Rapporto Italiani nel mondo, "cresce migrazione interna"

di Redazione

'Meridione penalizzato. Continua emorragia giovani verso estero'.

migrazione1 "In Italia, i giovani e i giovani adulti, sempre più numerosi, non trovando margini di partecipazione all'interno dei propri territori di appartenenza, vanno alla ricerca di spazi di protagonismo altrove, di luoghi che rispondano alla loro fame di vita e di crescita personale e professionale. Nel 2022, i movimenti migratori interni (1 milione 484 mila) sono nuovamente in crescita: +4% rispetto al 2021 e +10% rispetto al 2020. Si sta lentamente tornando ai livelli prepandemici, ma ancora una volta a farne le spese è il Meridione d'Italia". È quanto si legge nella XVIII edizione del "Rapporto Italiani nel mondo" della Fondazione Migrantes, diffuso ieri.

====

## COMPITO DA SVOLGERE
Prosegui l'articolo sul Rapporto Italiani nel mondo a partire dall'ultima frase riportata.

## DATI FORNITI

====

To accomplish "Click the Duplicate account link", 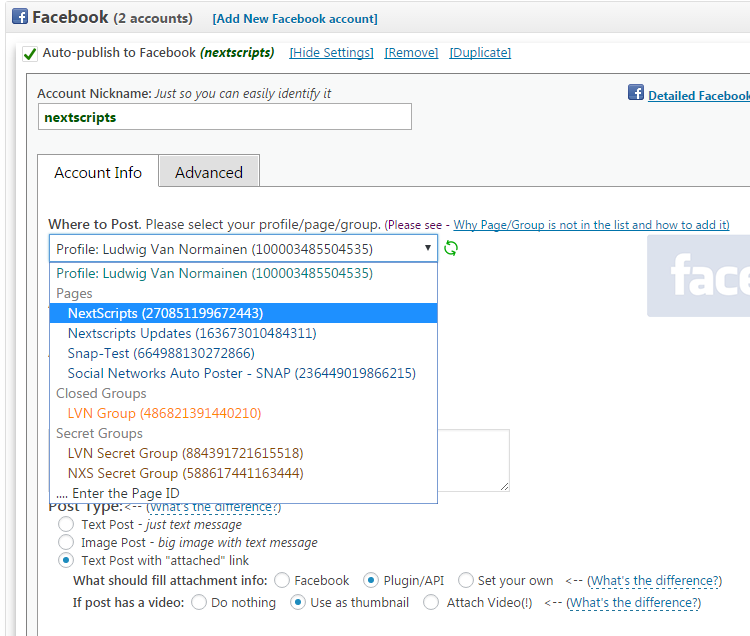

====

## RISPOSTA
"Le regioni del Nord - si legge - risultano quelle più attrattive, soprattutto Emilia-Romagna, Friuli-Venezia Giulia e Lombardia, ma la mobilità italiana è, nel suo insieme, qualcosa di molto complesso. Essa, infatti, riguarda sia i movimenti che avvengono all'interno del Paese tra regioni diverse, specialmente dal Sud verso il Nord, sia gli spostamenti dalle aree urbane alle zone periferiche per vivere o per lavorare.
Occorre, inoltre, considerare anche le forme di pendolarismo intraregionale o tra regioni diverse e gli spostamenti oltreconfine".

"Il 44% delle partenze per espatrio, avvenute da gennaio a dicembre 2022 - si legge ancora nel Dossier -, ha riguardato giovani italiani tra i 18 e i 34 anni. Si rilevano, rispetto agli anni precedenti, due punti percentuali in più in questa specifica classe di età che continua a crescere nonostante in generale, ancora per quest'anno, si sia rilevata, per la sola motivazione espatrio, un decremento delle partenze ufficiali, e quindi con iscrizione all'Anagrafe degli Italiani Residenti all'Estero, dei nostri connazionali e delle nostre connazionali oltre i confini italiani".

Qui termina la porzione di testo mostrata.